Insurer rates have been slowly increasing over the past five years but are not significantly different from the rates charged in the 1970s. A steady long term decline in the frequency of claims has to some extent offset increasing medical and other costs. Yet rates charged in California have been markedly higher than rates charged in other states. The largest component of claims cost is the medical treatment benefit.

Claim frequency was 49.5 claims per 1000 employees per year back in 1991. There has been a steady decrease to 14.2 claims per 1000 employees per year in 2009. This has increased slightly to 16.6 claims per 1000 employees per year estimated for 2014. Note that this slight increase coincided with the onset of the great recession. Geographically, the largest percentage increase during that period was in Los Angeles County where claim frequency increased by 19% between 2009 and 2012 compared to the bay area which showed a 3 percent decrease over the same time frame. California also lead the nation in increase claim frequency during this period. Simply stated, Los Angeles County led the state that led the nation in workers’ compensation claim frequency increases after the commencement of the great recession of 2008. A number of explanations can come to mind as an explanation for this notable phenomena.

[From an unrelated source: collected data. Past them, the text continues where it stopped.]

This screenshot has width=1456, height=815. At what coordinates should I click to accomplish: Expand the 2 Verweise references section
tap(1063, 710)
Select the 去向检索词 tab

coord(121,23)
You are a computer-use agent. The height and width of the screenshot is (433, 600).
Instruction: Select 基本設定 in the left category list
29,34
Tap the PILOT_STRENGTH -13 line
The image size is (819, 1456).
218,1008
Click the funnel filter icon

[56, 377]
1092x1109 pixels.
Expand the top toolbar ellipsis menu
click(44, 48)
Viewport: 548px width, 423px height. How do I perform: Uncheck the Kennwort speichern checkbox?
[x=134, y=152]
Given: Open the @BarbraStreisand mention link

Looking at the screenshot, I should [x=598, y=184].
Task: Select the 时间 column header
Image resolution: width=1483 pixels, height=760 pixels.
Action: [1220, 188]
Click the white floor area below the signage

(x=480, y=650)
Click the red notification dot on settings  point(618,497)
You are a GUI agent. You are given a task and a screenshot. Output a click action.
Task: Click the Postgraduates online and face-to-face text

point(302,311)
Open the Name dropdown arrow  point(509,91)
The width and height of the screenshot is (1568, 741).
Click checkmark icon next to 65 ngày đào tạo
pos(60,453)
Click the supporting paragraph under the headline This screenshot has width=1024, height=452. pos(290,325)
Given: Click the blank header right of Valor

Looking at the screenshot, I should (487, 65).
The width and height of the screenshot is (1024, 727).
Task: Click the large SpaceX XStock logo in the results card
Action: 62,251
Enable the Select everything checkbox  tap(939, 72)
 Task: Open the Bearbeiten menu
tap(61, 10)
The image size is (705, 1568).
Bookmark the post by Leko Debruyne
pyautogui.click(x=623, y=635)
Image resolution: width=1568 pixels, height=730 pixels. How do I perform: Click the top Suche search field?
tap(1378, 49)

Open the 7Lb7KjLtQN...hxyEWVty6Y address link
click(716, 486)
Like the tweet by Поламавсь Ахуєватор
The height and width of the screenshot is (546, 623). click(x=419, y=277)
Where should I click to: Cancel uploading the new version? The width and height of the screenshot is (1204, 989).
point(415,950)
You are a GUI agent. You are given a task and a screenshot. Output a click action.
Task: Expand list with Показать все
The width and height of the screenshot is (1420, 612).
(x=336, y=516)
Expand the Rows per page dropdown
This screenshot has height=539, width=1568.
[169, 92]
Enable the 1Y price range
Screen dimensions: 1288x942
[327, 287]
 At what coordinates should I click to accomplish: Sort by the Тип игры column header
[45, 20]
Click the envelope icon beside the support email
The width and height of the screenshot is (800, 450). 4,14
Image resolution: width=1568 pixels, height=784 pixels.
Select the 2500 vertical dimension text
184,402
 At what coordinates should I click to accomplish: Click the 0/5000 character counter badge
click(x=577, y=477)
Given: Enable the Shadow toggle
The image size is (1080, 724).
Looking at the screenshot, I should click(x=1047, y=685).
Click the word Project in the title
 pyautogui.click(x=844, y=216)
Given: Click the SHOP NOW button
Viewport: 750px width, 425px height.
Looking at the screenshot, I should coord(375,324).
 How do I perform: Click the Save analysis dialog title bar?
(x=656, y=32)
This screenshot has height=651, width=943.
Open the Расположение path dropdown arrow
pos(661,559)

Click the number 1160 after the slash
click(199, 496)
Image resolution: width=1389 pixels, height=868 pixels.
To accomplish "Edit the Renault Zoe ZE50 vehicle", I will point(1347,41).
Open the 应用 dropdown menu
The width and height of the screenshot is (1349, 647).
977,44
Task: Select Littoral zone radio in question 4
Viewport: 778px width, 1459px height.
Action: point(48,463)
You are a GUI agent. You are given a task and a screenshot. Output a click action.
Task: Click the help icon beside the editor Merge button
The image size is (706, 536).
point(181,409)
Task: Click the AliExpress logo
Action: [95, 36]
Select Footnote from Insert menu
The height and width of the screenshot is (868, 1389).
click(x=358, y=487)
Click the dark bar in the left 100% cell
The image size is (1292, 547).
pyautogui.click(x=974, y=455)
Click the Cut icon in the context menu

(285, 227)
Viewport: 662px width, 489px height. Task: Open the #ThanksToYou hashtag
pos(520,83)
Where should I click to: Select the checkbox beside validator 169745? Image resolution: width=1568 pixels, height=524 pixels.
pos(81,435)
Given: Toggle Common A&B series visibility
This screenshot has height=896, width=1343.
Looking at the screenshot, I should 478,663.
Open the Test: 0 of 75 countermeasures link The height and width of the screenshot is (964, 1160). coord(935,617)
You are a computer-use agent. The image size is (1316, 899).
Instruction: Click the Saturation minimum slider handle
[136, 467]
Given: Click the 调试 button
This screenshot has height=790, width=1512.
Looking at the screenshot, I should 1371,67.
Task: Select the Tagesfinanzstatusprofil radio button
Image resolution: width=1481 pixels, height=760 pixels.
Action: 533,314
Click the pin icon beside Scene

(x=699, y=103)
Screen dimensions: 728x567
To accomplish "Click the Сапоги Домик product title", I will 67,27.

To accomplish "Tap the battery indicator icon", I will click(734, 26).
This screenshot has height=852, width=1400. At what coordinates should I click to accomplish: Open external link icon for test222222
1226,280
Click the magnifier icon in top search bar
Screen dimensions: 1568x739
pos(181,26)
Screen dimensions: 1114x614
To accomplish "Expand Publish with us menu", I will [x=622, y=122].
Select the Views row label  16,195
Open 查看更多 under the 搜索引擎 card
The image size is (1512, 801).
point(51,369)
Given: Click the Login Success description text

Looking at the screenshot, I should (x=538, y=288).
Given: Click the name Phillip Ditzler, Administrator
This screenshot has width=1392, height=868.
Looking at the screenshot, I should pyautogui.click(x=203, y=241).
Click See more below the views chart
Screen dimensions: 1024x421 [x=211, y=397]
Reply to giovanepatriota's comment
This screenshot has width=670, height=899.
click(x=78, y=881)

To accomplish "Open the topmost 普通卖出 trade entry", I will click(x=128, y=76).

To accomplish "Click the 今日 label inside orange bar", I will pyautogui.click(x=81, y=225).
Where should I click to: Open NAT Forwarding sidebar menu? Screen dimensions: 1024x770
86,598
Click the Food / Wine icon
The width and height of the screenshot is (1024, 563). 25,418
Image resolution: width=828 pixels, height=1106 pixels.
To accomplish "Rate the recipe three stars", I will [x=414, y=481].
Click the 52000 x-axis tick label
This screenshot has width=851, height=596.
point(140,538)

California reported medical costs per claim are among the highest in the country with an average cost more than 70% above the median level. This is the result of three factors. The high proportion of indemnity claims involving permanent disability, the longer duration of medical treatment in California, and higher level of medical-legal costs.

Loss adjustment expenses include the costs of the administration of claims, attorney and other legal expenses, the cost of medical cost containment programs, and other court and claims-related expenses. These costs have increased steadily since 2005. Instead of declining after the 2013 enactment of SB 863, these expenses increased by 7% per claim. Loss adjustment ratios are generally higher in California than for the average of other states. One reason is high litigation rates especially in the Los Angeles area and a large number of active liens. The unexpected high frequency of IMRs conducted pursuant to SB 863 is also impacting loss adjustment expenses.

With respect to SB 863, lien savings are emerging at a greater than expected level. However indemnity claim frequency is emerging at a higher rate than projected. The overall long term cost effects of SB 863 have yet to be fully determined.

California combined loss ratios are improving, but remain over 100%. In 2011 the loss ratio peaked at 119% and has now declined to 107%. Insurers can generate a profit with a combined ratio above 100% provided there be a favorable investment climate. However, long term ratios above 110% are not sustainable.